It connects a containerized computing environment to Open WebUI. The AI model you are using can use that sandboxed shell environment to write code, execute it, read the output, fix errors, and iterate, all without leaving the chat. It handles files, installs packages, runs servers, and returns results directly to you. Because we will run it in a Docker container it offers complete isolation from the host processes. We will give it persistent storage so that you can grab the resulting artifacts straight from a local directory.

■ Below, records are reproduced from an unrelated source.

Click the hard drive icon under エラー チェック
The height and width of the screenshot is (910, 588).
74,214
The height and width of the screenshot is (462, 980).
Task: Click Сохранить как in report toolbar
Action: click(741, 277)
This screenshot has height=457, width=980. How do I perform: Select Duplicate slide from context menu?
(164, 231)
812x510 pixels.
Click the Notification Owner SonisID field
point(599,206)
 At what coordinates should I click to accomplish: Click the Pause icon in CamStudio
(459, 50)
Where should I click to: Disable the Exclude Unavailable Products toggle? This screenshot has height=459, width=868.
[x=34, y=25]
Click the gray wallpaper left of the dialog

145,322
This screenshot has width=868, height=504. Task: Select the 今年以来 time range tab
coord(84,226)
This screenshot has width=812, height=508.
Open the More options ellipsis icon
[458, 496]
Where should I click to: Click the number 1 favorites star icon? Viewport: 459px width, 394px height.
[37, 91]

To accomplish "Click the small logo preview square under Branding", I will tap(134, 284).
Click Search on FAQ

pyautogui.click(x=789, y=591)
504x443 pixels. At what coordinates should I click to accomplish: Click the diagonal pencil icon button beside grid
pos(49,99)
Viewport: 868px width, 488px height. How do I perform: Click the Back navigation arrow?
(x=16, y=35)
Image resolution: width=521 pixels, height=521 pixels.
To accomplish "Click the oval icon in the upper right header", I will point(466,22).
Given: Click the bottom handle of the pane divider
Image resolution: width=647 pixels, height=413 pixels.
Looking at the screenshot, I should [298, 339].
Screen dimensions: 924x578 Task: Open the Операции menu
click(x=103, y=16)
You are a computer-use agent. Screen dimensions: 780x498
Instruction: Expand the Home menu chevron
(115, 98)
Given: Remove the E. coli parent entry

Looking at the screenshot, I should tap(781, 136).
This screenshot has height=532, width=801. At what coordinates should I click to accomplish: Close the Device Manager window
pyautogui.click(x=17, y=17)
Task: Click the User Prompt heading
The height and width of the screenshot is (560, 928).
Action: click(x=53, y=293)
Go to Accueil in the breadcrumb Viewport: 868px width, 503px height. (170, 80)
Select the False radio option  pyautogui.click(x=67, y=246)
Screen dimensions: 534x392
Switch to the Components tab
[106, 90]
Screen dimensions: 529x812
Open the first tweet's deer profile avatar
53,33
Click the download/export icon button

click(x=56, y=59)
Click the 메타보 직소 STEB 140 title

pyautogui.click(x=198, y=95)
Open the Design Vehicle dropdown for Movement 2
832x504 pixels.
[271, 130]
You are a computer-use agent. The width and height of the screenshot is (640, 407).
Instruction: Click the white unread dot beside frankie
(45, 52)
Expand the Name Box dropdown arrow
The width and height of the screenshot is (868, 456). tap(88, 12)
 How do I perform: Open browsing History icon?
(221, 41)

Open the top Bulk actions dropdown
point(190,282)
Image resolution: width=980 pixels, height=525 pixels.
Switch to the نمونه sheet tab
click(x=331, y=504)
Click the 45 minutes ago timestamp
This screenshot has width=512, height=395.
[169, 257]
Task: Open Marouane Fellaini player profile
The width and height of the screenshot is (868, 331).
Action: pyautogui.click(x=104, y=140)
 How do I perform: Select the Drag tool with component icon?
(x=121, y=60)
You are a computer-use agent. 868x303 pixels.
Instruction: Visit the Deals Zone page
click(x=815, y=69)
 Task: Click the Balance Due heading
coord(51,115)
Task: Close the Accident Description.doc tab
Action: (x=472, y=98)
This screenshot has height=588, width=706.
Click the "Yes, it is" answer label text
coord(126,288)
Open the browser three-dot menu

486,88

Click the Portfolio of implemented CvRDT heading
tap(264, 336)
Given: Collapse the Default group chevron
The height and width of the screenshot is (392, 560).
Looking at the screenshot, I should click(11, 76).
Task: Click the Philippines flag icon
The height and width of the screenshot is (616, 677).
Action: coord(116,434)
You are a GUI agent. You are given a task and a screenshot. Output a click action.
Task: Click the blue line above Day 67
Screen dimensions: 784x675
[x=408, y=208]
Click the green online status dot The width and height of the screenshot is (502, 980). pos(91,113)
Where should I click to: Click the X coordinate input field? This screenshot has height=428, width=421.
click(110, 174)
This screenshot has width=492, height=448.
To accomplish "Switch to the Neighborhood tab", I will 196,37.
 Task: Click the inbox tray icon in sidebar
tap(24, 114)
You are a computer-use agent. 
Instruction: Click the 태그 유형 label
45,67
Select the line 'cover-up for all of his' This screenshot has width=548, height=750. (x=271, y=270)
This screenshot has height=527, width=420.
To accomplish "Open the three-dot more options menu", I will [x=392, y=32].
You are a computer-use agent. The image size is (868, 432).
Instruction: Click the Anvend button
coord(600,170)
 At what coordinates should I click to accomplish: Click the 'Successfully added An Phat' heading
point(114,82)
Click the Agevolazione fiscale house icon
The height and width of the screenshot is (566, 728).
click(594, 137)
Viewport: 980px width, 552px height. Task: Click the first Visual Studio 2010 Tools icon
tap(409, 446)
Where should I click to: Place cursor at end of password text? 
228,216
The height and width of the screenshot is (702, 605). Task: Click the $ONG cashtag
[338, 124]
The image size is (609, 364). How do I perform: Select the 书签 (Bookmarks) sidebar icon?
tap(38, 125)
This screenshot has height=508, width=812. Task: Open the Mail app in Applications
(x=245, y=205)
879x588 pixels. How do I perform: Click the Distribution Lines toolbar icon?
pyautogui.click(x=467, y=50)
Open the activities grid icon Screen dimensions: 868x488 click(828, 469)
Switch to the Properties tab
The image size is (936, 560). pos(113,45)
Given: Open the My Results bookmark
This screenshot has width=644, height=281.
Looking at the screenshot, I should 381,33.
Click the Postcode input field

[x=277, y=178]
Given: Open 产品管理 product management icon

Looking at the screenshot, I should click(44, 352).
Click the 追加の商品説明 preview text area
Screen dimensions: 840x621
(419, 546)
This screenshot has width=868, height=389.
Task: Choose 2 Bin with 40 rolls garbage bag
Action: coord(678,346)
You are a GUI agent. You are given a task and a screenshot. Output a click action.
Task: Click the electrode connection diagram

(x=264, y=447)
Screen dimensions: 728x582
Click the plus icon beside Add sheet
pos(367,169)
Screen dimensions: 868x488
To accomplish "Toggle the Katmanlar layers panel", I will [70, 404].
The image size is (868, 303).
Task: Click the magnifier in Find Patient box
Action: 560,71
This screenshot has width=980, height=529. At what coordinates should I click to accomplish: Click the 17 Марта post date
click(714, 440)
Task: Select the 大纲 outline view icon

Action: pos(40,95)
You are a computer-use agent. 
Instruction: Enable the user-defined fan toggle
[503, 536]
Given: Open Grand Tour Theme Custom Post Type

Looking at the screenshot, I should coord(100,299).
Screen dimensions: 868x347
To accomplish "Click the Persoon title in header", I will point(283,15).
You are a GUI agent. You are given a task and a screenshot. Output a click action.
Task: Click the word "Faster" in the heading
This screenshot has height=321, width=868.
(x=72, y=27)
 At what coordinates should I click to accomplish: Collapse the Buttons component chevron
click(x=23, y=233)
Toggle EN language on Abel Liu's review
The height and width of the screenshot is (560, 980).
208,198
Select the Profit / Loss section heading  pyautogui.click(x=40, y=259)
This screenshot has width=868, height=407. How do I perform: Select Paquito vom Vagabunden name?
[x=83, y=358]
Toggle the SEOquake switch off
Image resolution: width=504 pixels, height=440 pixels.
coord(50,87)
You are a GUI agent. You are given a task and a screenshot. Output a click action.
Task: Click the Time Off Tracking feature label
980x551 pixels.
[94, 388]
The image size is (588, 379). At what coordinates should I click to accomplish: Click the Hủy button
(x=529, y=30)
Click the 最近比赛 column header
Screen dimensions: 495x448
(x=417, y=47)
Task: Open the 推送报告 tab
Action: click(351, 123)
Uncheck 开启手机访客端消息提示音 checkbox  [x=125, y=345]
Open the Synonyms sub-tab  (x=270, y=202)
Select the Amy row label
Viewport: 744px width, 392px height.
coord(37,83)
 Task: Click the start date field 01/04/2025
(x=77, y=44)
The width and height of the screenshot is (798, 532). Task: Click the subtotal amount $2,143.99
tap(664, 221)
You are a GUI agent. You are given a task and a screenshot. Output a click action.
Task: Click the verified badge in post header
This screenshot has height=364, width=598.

This setup mirrors a capability that the Big Tech companies also provide with their commercial LLM’s: formulate an idea and let your AI generate working software. Ask it a question and get a functional script. Describe a website and watch it being rendered live.
When you upload a spreadsheet, CSV file or a database, you can instruct your AI to read the data, run analysis scripts and generate charts or reports.
Until here the PR text taken from the web site:-)
An important architectural consideration: Open WebUI proxies AI requests to Open Terminal. Open Terminal will never connect the other way round. This means that the Open Terminal container never needs to be reachable from the internet or even from the browser. It only needs to be reachable from within the Docker network. This keeps it nicely isolated.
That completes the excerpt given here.